By: John Narvaez
“At home, I mostly speak Spanish, but once I walk out the door, I say to myself, I have to be English now.” Juliana, my daughter, on her multilingualism; a snapshot that portrays the duality that define her identity. The statement, although a bit radical, does not completely describe her dealings with English, French and Spanish. Something I love about Juli is that she has embraced a certain fluidity when it comes to using her three languages. However, a stronger voice emerges as her Hispanic background is always present in her daily interactions as if she didn’t want that part of herself to fade away in the vast ocean of “Englishness” of her days.

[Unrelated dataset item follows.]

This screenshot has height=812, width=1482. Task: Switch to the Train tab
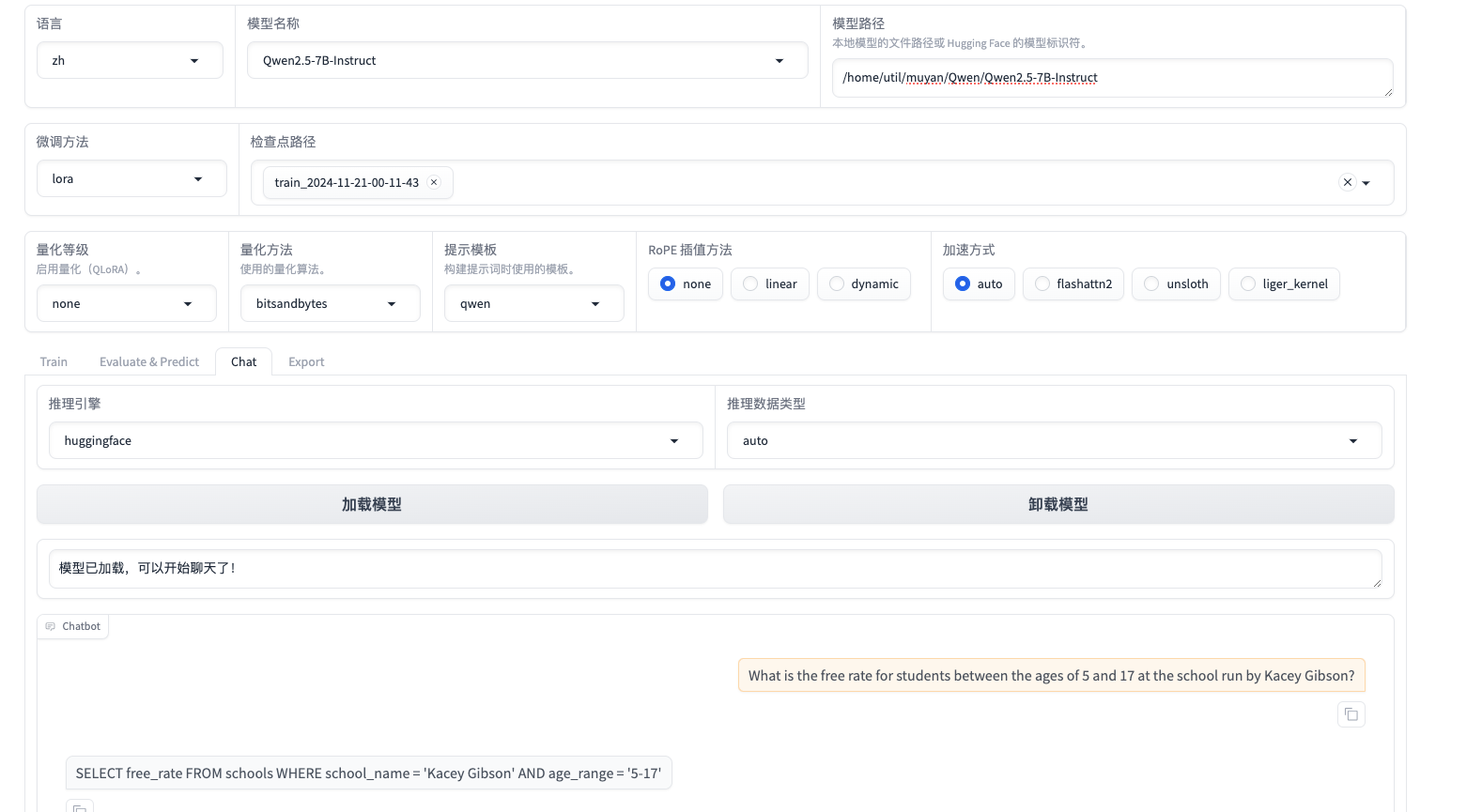click(x=54, y=361)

When Juliana wrote the poem “The Puzzle Pieces under the Stairs” for her ELA class, for example, she intentionally manipulated language to create effects, images and emotions. Such an appropriation of language denotes her awareness of discourse as a tool to also signal identity by letting the reader “visit” the inner world of her stories. By also drawing on people, artifacts, her multilingualism and the material and immaterial memories of her life in Colombia, Juli mirrors and constructs a current image of herself. Moving across sites, Juli’s multilingualism is dependent on Discourses (Gee, 2015). It serves her socially-situated language use and cultural practices because it works as a way to affirm her presence in social meaning-making and interactions in the different contexts that she crosses. Her interactions are infused by her having “a foot in both [the Canadian and Colombian] worlds” (evident in her impressive ability for code-switching!); they operate as semiotic catalysts of subjectivities in the meaning-making process that Juliana embarks as she reads, writes, jokes, or talks to friends.